[Page extract Boundary: Start]

Playing The Great Cow Race, I find myself missing the ability to almost immediately move my character to the other side of the screen. Cow‘s graphics are very pretty, the screens are big, and the camera does these nifty tricks such as sweeping in and turning to move with the character as he walks across the screen. The problem is it takes maybe a minute or so to cross the larger screens, and, as is standard with games such as these, you’re going to be doing a lot of backtracking, meaning that you’re going to be spending a lot of time watching the Bone cousins padding across the screen.
One mechanic that I sort of admire is the mid-game section. There are three protagonists — Fone, Phoney, and Smiley Bone — and for the great majority of the game you’re in control of all three cousins and can switch between them. I’m a complete and total sucker for multiple protagonists — I even claim to like Unlimited SaGa because of this fact — and yet I feel empty. When one is able to switch between multiple protagonists in an adventure game, I can’t help but think of the pinnacle of that mechanic, which is Day of the Tentacle; that game did the concept so well that Bone cannot help but suffer from the comparison. Tentacle features three characters going through the same area in three different time periods, and while each character has many puzzles that use solely his or her time period, the puzzles which involve interactions across the years are masterfully integrated with each other. A character is stuck in a tree in the future; to get her out, the same tree needs to be cut down in the past section, so it never existed. Characters in the past hide things so others can retrieve them in the future. Amendments are proposed to the constitution in order to reap their rewards later on. (Seriously.) Throughout each character’s scenario, the same exact locations are visited, and while they cannot directly interact with each other (though they can have conversations and pass items back and forth) the consequences of one character’s actions on another’s time period are always as clear as an adventure game gets. A character in the past will usually know what to do in order to aid a character in the future.
While Cow‘s characters are spread out over a much smaller area and are set in the same time period, the three characters’ stories feel like so much less of a coherent whole. For the most part, the separate protagonists are used to keep the game moving (if you’re stuck in one scenario, you can always switch to another), and as a pacing device (which I will explain in a moment) rather than as a puzzle in itself.
The three scenarios, rather than being linked, are more or less treated separately. The game is paced so that the scenarios are given the same rate of progress. For example, Phoney Bone needs to talk to a certain character that’s currently in Fone Bone’s level, so Fone Bone must solve a certain puzzle in order to get him to leave for Phoney Bone’s territory. However this is not logically handled — not only is it unclear that Phoney Bone needs to talk to that character, it’s also unclear that Fone Bone solving the puzzle will get the character to move. While it’s a good idea in theory, it hurt immersion greatly.
So to sum up: The Great Cow Race is not as good as Day of the Tentacle which is leaps and bounds ahead of Out from Boneville which is a poor imitation of Jeff Smith’s Bone comic. Telltale has improved, and here they’re very close to getting it right. But if I want to play an adventure game, gameplay wise, there are better ones on the market. And if I want to experience the adventures of the Bone cousins, I’m going to read the original comic.

[Page extract Boundary: End]
[Input data Boundary: Start]

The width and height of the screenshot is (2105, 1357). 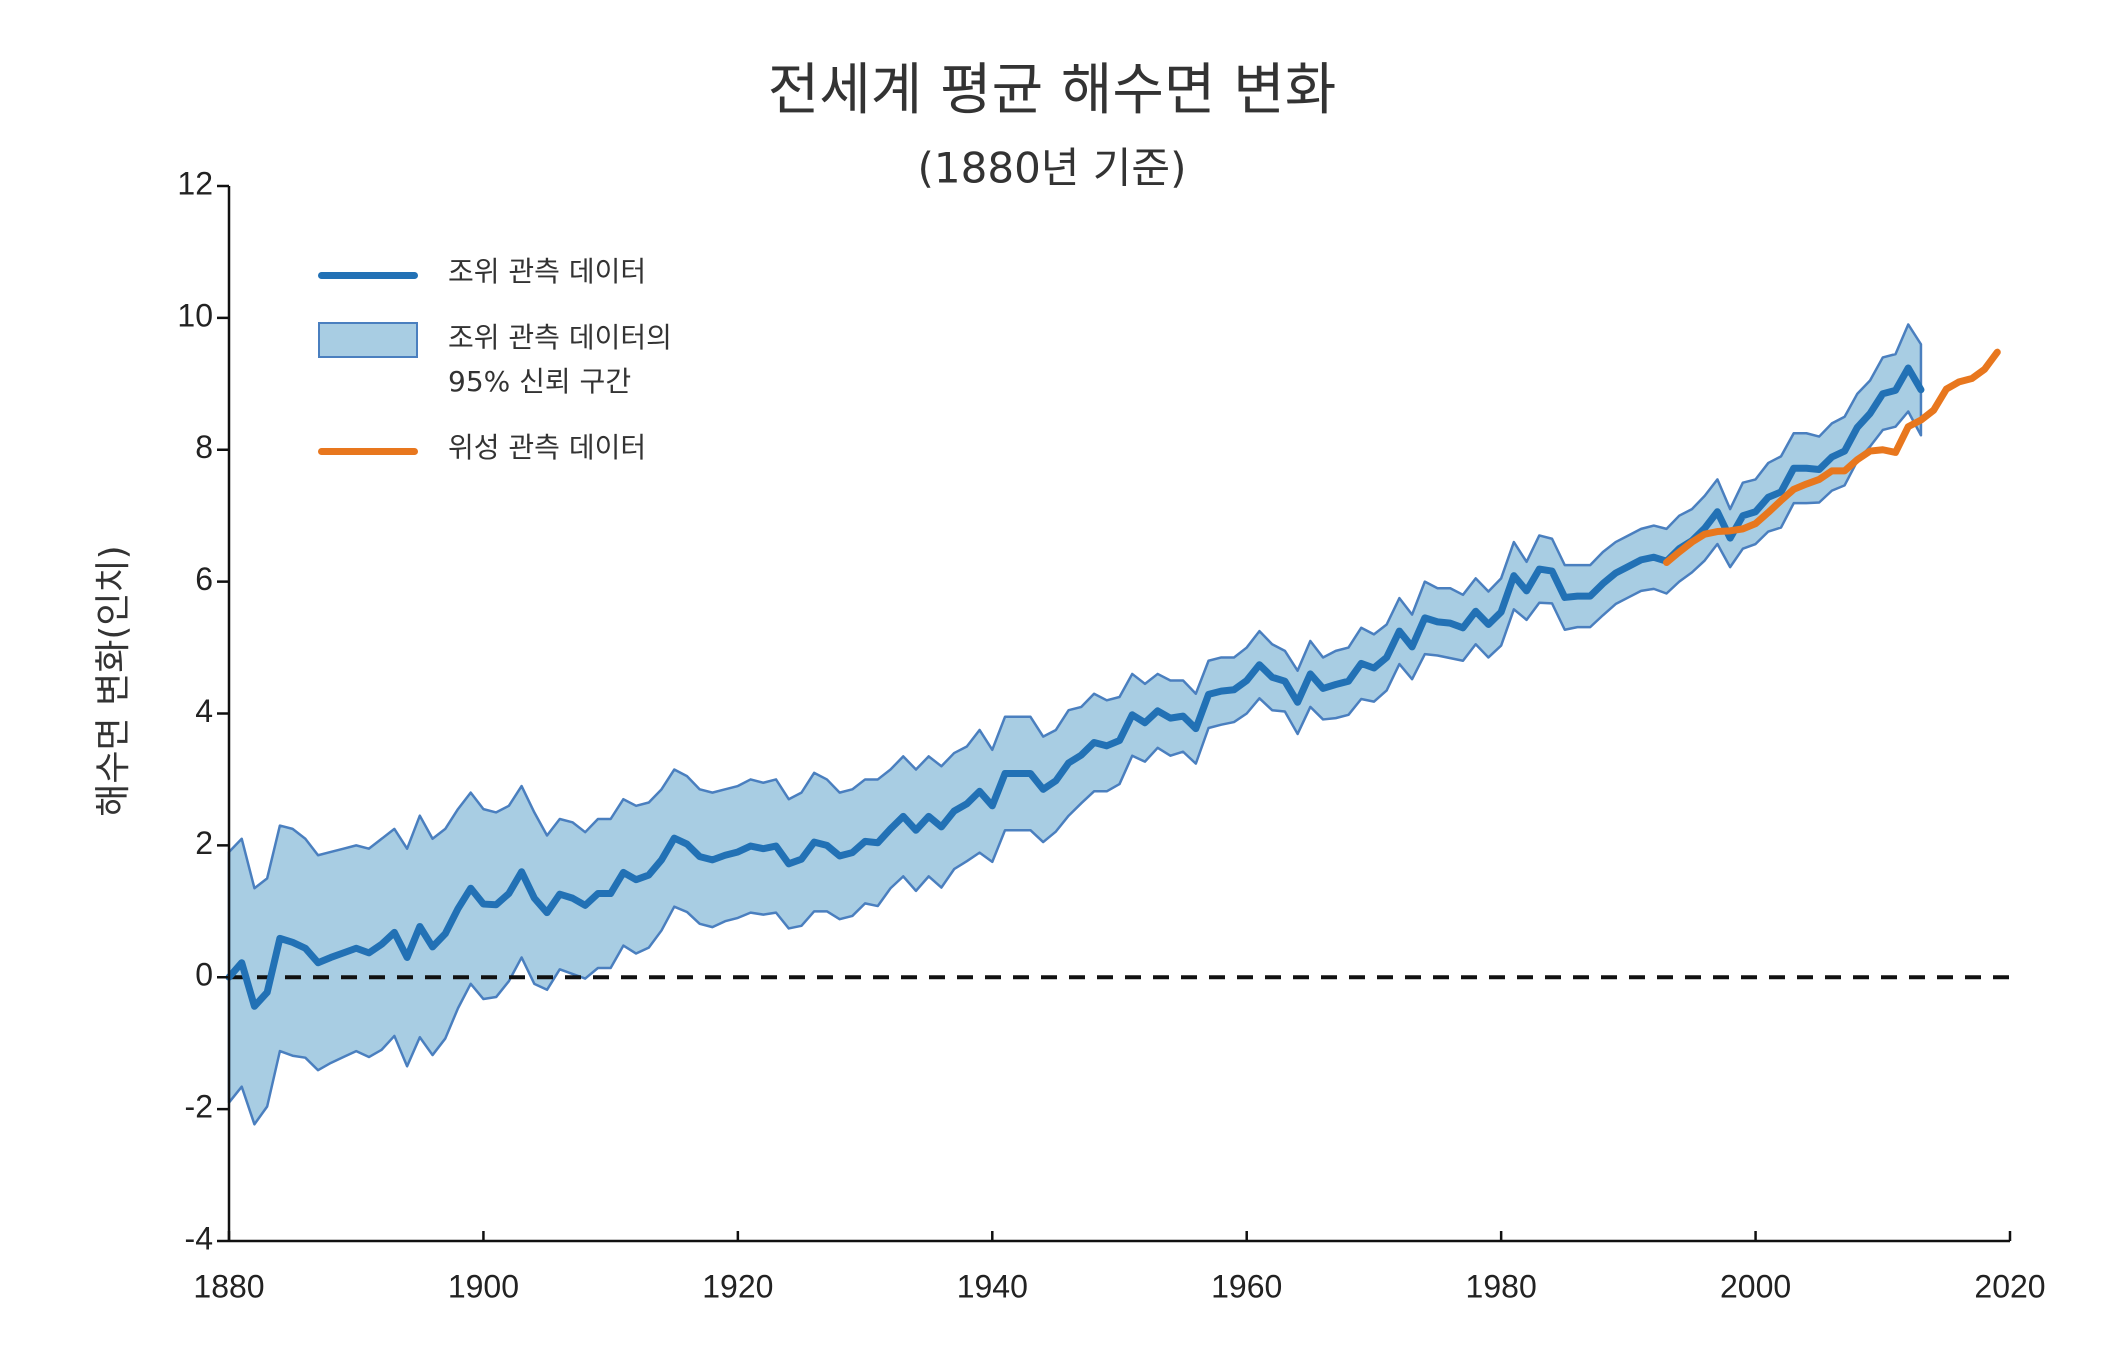 I want to click on x-tick-label: 1880, so click(x=228, y=1286).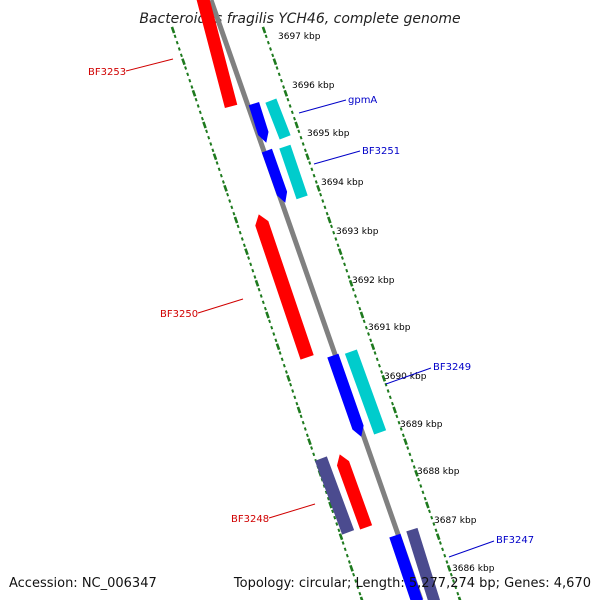  I want to click on gene-label-bf3253: BF3253, so click(107, 72).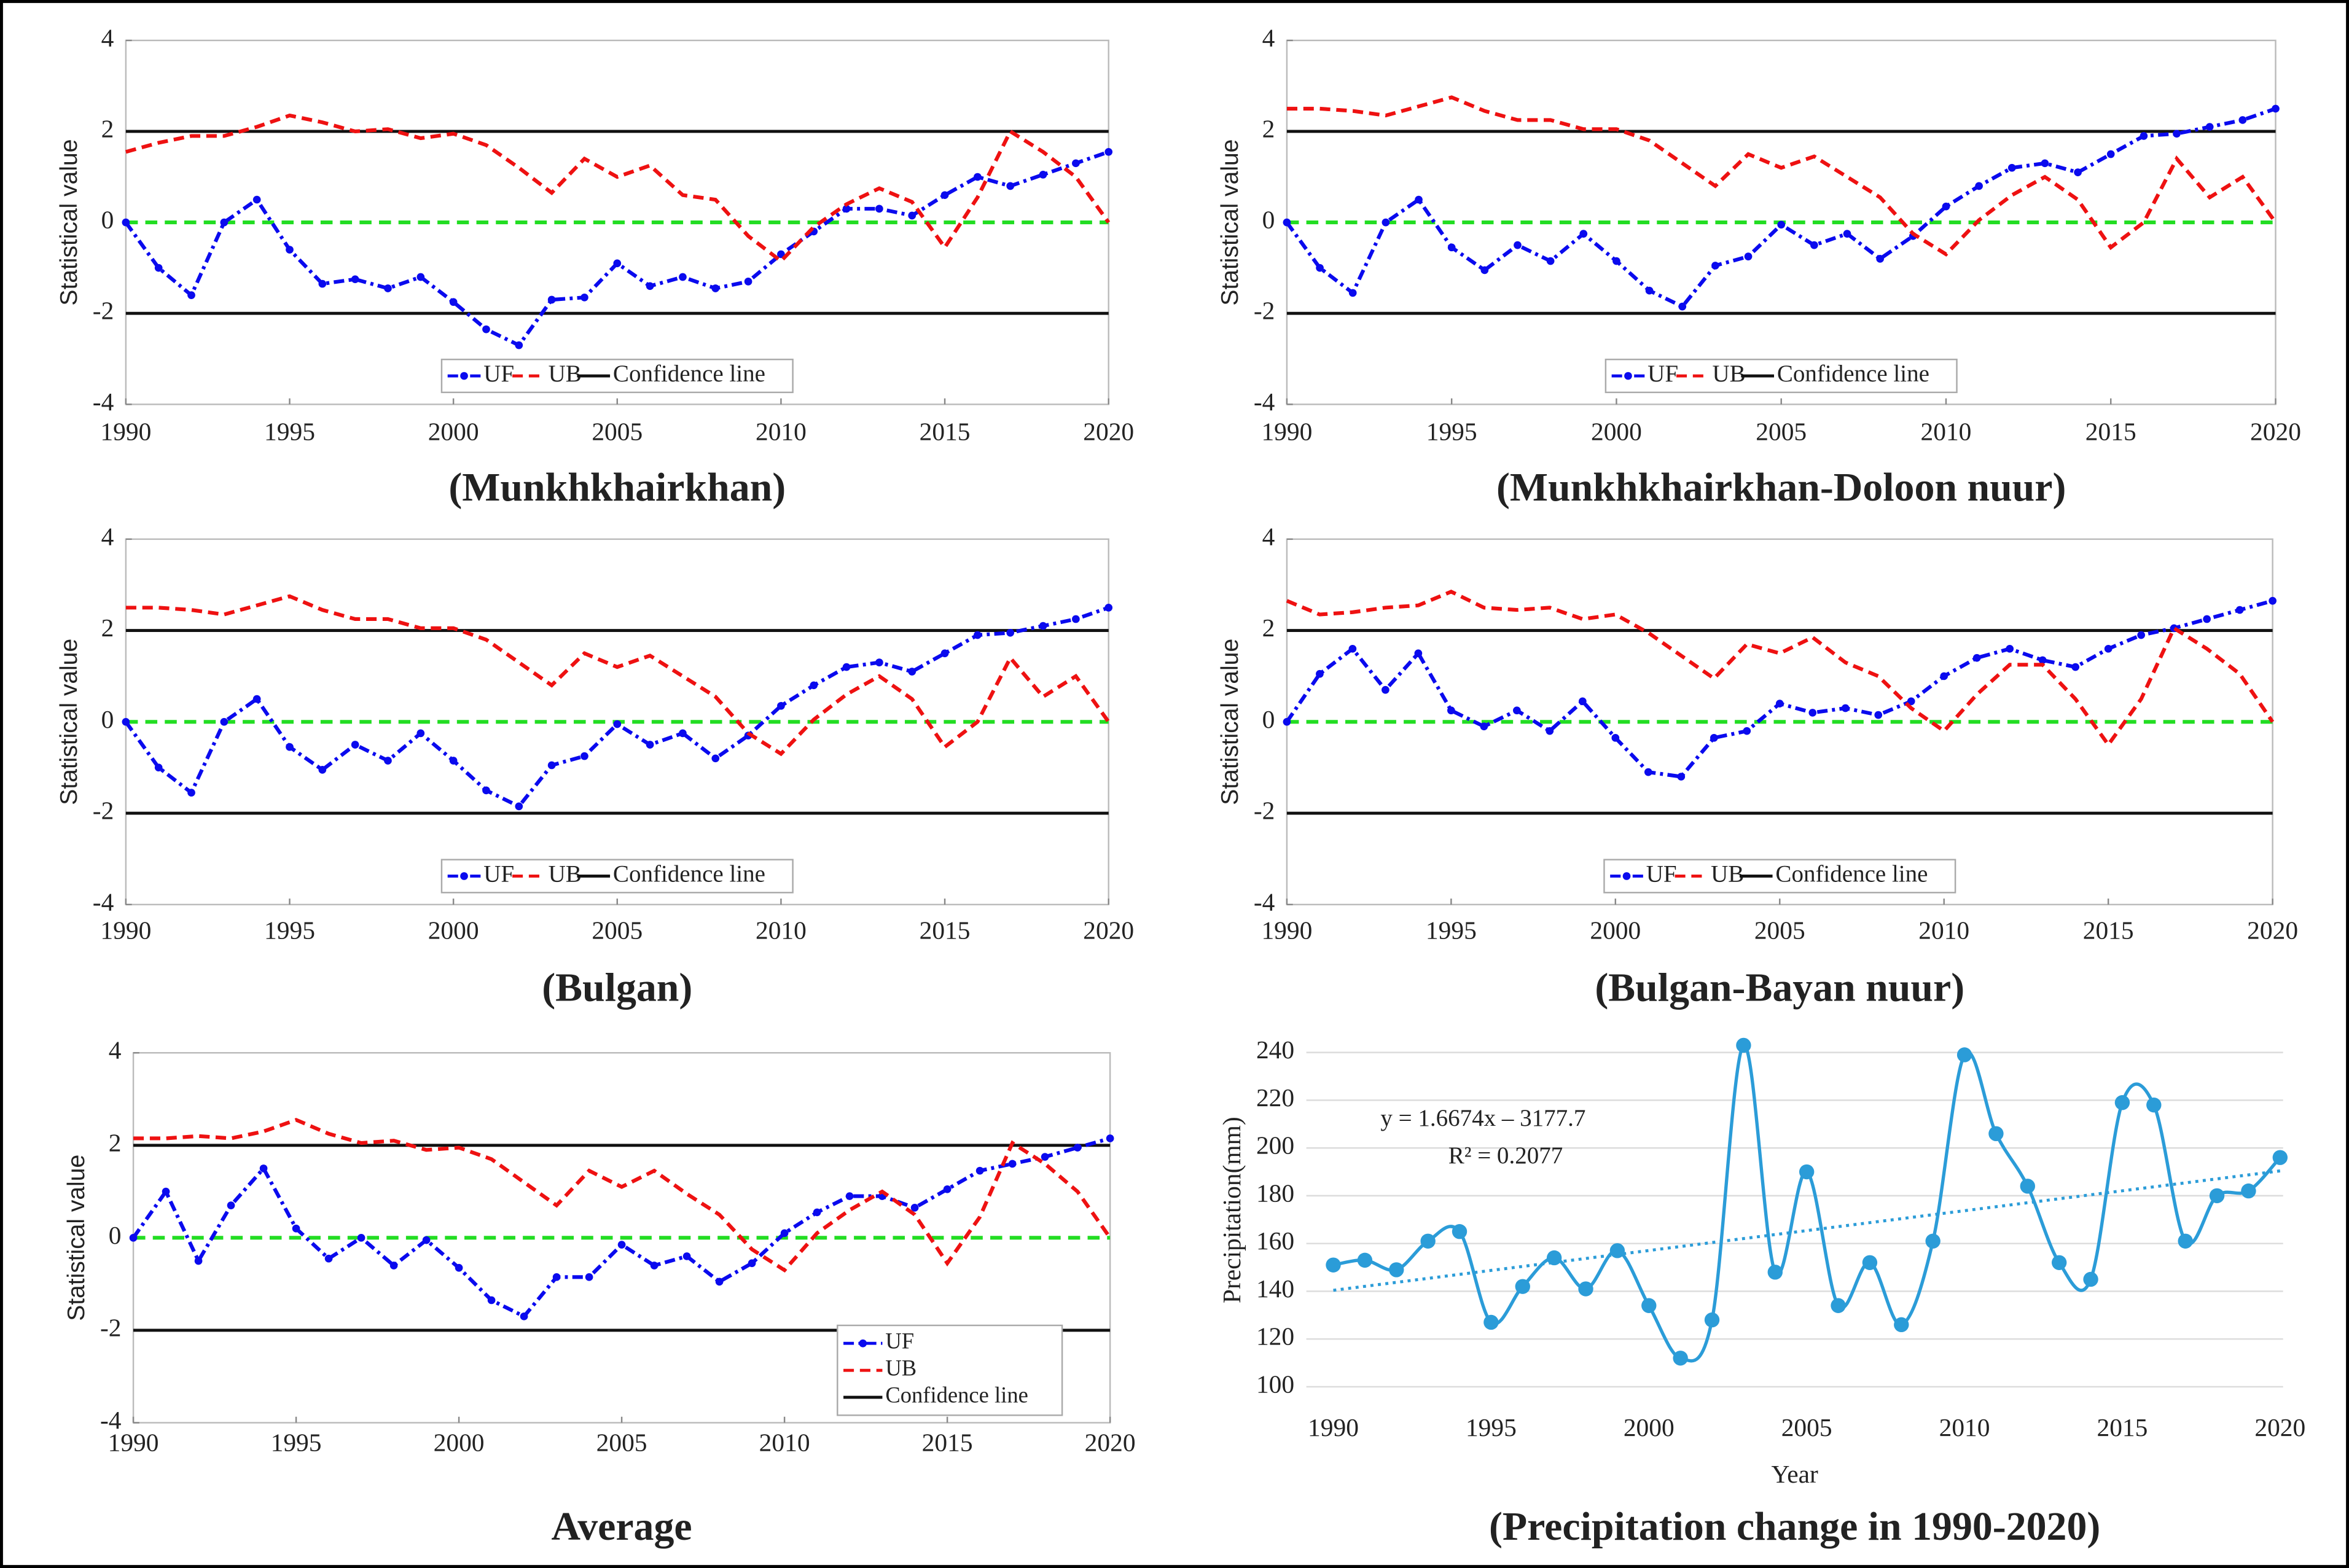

[Input data Boundary: End]

About this exercise
Reproduce word for word the stretch of the game review from "Playing The Great" through "padding across the screen.". The listing plays no part in what comes next.

Task answer
Playing The Great Cow Race, I find myself missing the ability to almost immediately move my character to the other side of the screen. Cow‘s graphics are very pretty, the screens are big, and the camera does these nifty tricks such as sweeping in and turning to move with the character as he walks across the screen. The problem is it takes maybe a minute or so to cross the larger screens, and, as is standard with games such as these, you’re going to be doing a lot of backtracking, meaning that you’re going to be spending a lot of time watching the Bone cousins padding across the screen.